La nuova formulazione del co. 6 dell’art. 21 del D.P.R. n. 633/1972 prevede l’obbligatoria esposizione in fattura dell’annotazione del regime fiscale applicabile alla fattispecie che ne forma oggetto:
·    operazione non soggetta, per le cessioni relative a beni in transito o depositati in luoghi sottoposti a vigilanza doganale, escluse dall’applicazione dell’Iva, a norma dell’art. 7-bis, co. 1, del D.P.R. n. 633/1972;
·    operazione non imponibile, per le esportazioni e fattispecie assimilate, servizi internazionali o connessi agli scambi internazionali, cessioni a soggetti residenti o domiciliati al di fuori del territorio comunitario (artt. 8, 8-bis, 9 e 38-quater, del Decreto Iva);
·    operazione esente, con riferimento alle fattispecie di cui all’art. 10 del D.P.R. n. 633/1972, ad eccezione di quelle indicate al n. 6) della medesima disposizione;
·    regime del margine – beni usati, regime del margine – oggetti d’arte, regime del margine – oggetti di antiquariato o collezione, a seconda dei casi di cui al D.L. n. 41/1995;
·    regime del margine – agenzie di viaggio, per le operazioni soggette alla disciplina di cui all’art. 74-ter del D.P.R. n. 633/1972.
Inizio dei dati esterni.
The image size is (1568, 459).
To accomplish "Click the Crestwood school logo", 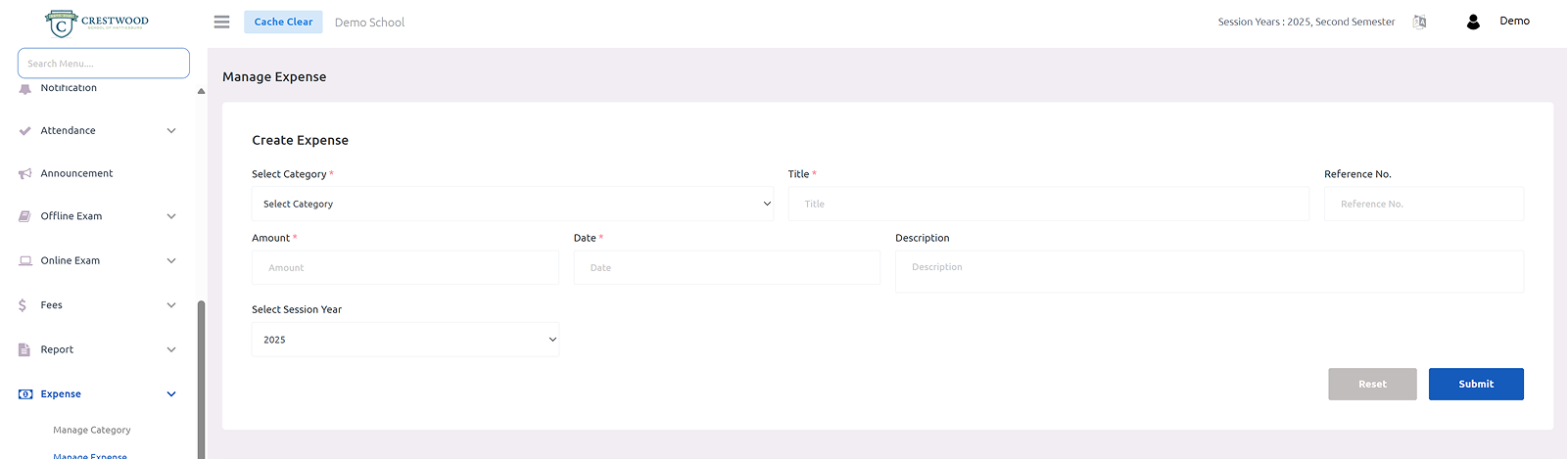I will pos(97,23).
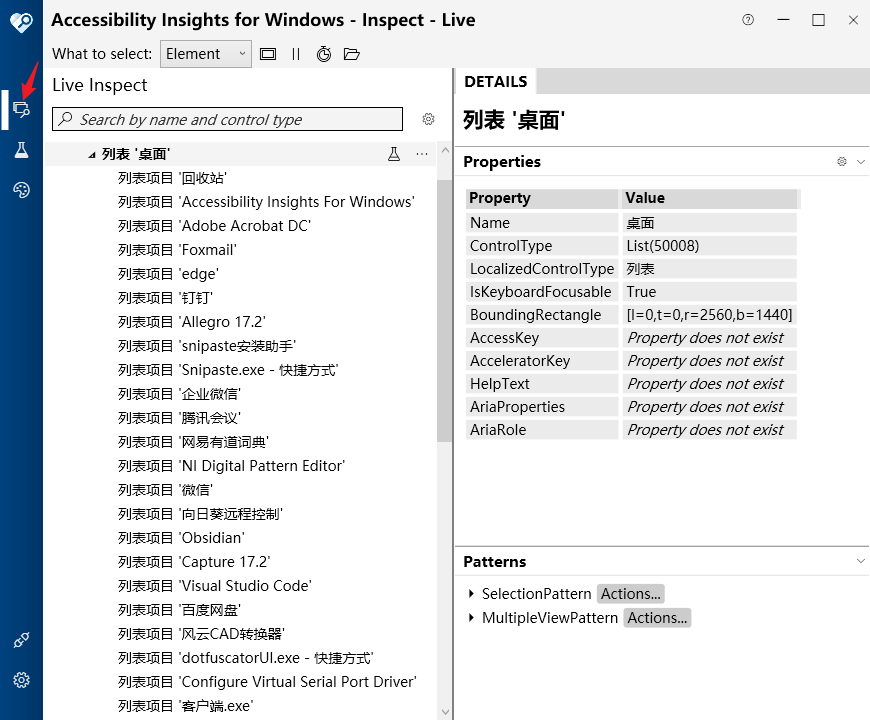Image resolution: width=870 pixels, height=720 pixels.
Task: Open the '...' menu next to 列表 '桌面'
Action: [421, 154]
L’art. 21 del Decreto Iva è stato, inoltre, integrato con il co. 6-bis, che pone a carico dei soggetti passivi stabiliti nel territorio dello Stato l’obbligo di emissione della fattura anche in relazione alle seguenti operazioni non rilevanti in Italia, ovvero non soggette ad Iva ai sensi degli artt. da 7 a 7-sepites:
a)     cessioni di beni e prestazioni di servizi – diverse da quelle finanziarie esenti di cui all’art. 10, nn. 1)-4) e 9), del D.P.R. n. 633/1972 – effettuate nei confronti di un soggetto passivo debitore dell’importa in un altro Stato comunitario. Al ricorrere di tale ipotesi, nella fattura – in luogo dell’ammontare dell’Iva – deve essere apposta la dicitura “inversione contabile”, con l’eventuale specificazione della disposizione di riferimento;
b)    cessioni di beni e prestazioni di servizi che si considerano effettuate al di fuori dell’Unione Europea. In tale caso, nel documento fiscale deve essere indicata l’annotazione “operazione non soggetta”, e l’eventuale fonte normativa.
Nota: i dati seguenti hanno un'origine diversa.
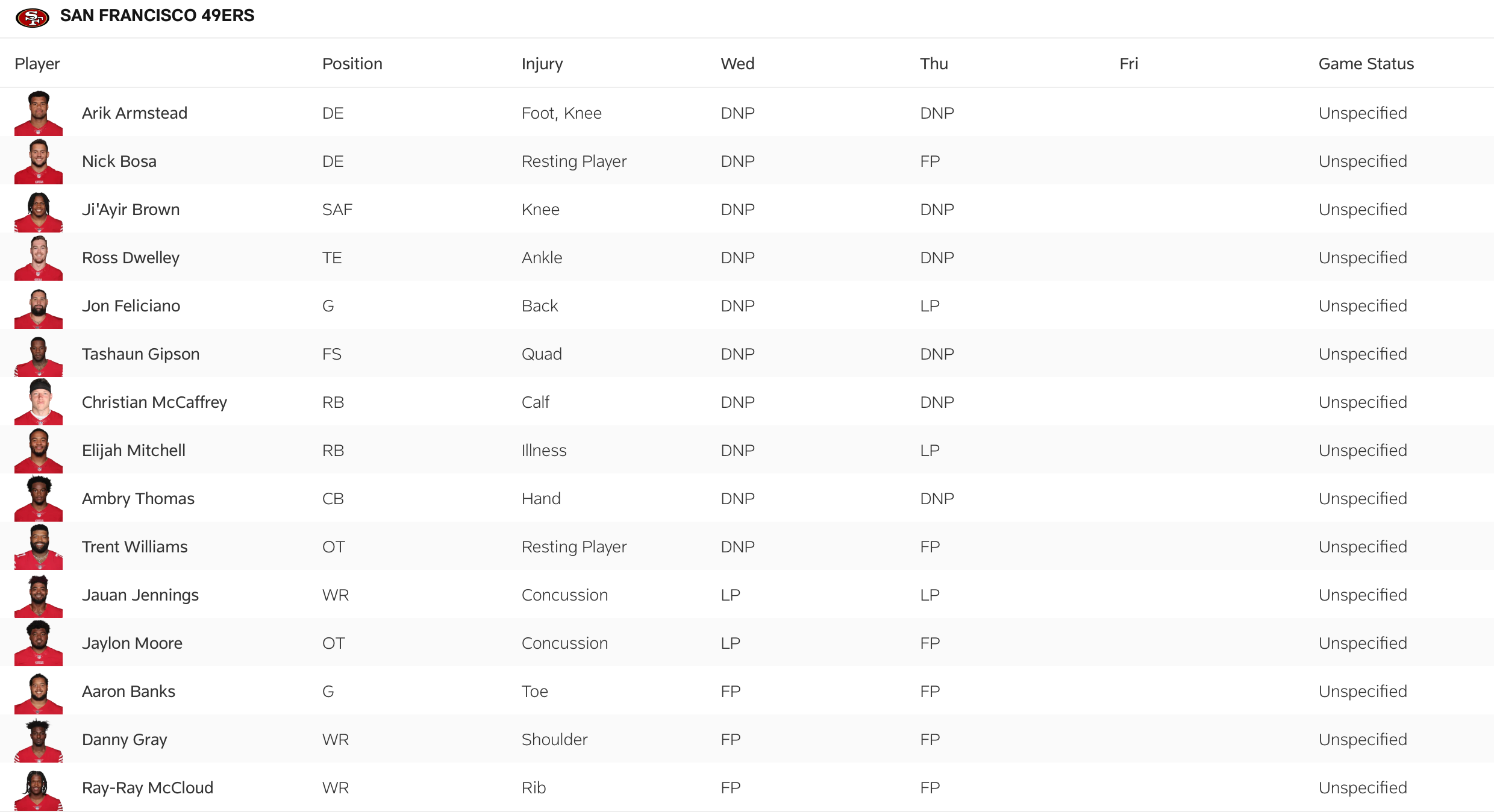The image size is (1494, 812).
Task: Click Jon Feliciano's headshot picture
Action: [x=39, y=306]
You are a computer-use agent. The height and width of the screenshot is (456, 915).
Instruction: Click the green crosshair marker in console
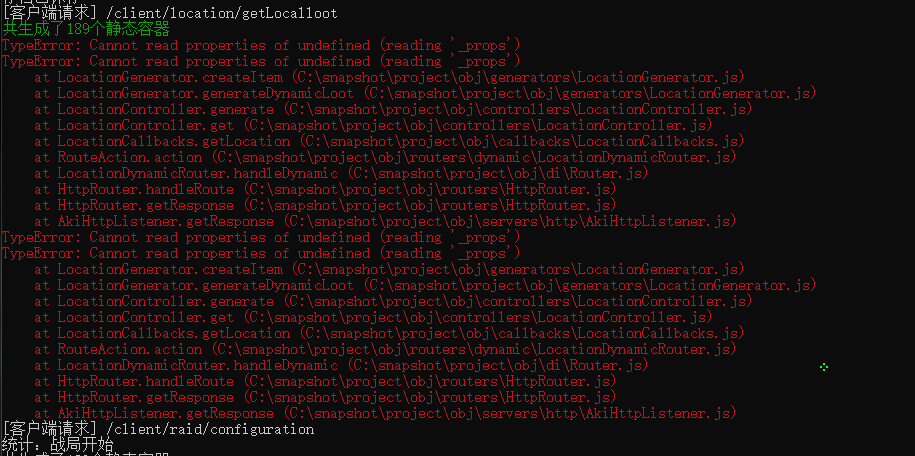pyautogui.click(x=823, y=367)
È stato, infine, aggiunto il co. 6-ter dell’art. 21 del D.P.R. n. 633/1972, per effetto del quale le fatture emesse dal cessionario o committente, in virtù di un obbligo proprio, devono riportare l’annotazione “autofatturazione”.
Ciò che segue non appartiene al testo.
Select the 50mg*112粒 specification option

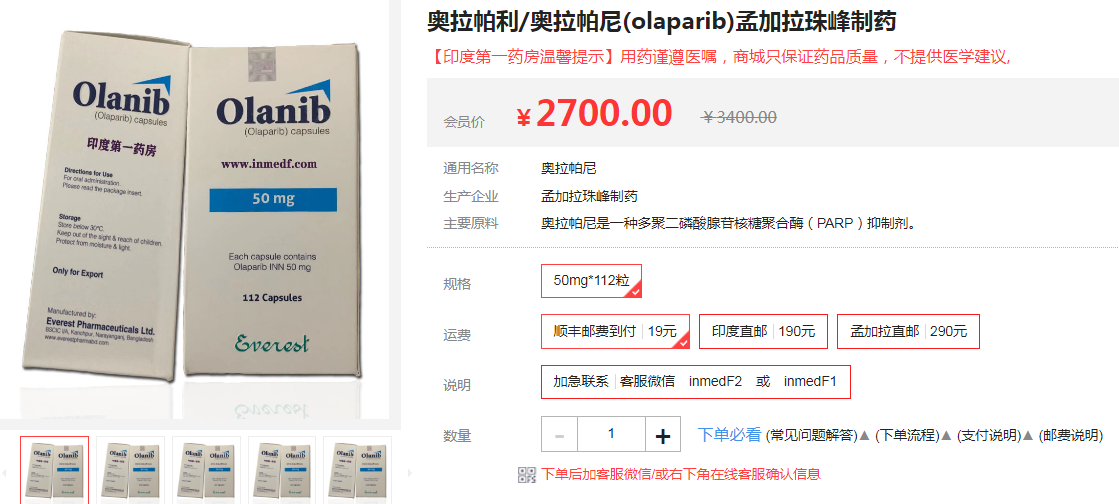coord(592,281)
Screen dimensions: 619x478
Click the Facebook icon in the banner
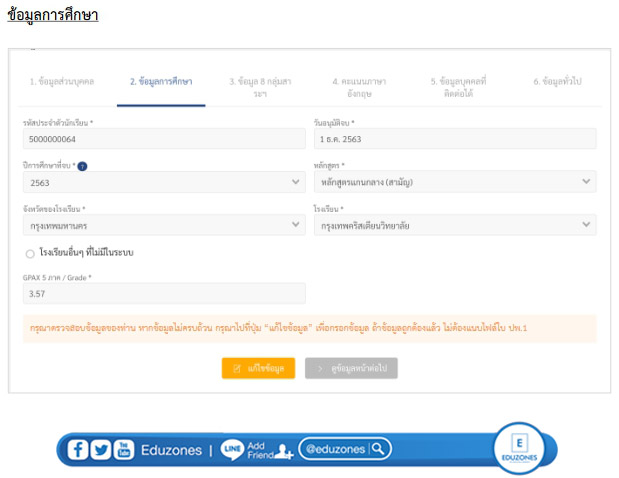tap(79, 450)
Nell’ambito delle novità Iva introdotte dall’art. 1 del D.L. n. 216/2012, ve n’è anche una riguardante l’emissione della fattura semplificata. È stato, infatti, inserito l’art. 21-bis del D.P.R. n. 633/1972, secondo cui è possibile avvalersi di tale agevolazione per la fattura di ammontare complessivo non superiore ad euro 100, oppure per la nota di variazione di cui al successivo art. 26. È, tuttavia, attribuito al Ministro dell’economia e delle finanze – a norma del co. 3 della nuova disposizione – il potere di ampliare l’ambito di operatività della facoltà di emissione della fattura semplificata, secondo due modalità distinte: l’aumento del limite massimo del corrispettivo complessivo, da euro 100 ad euro 400; l’esclusione di qualsiasi soglia, per le operazioni effettuate nell’ambito di specifici settori di attività, o da peculiari tipologie di soggetti, per i quali le pratiche commerciali od amministrative o le condizioni tecniche di emissione delle fatture rendono particolarmente difficoltoso il rispetto degli obblighi di cui agli artt. 13, co. 4, e 21, co. 2, del D.P.R. n. 633/1972.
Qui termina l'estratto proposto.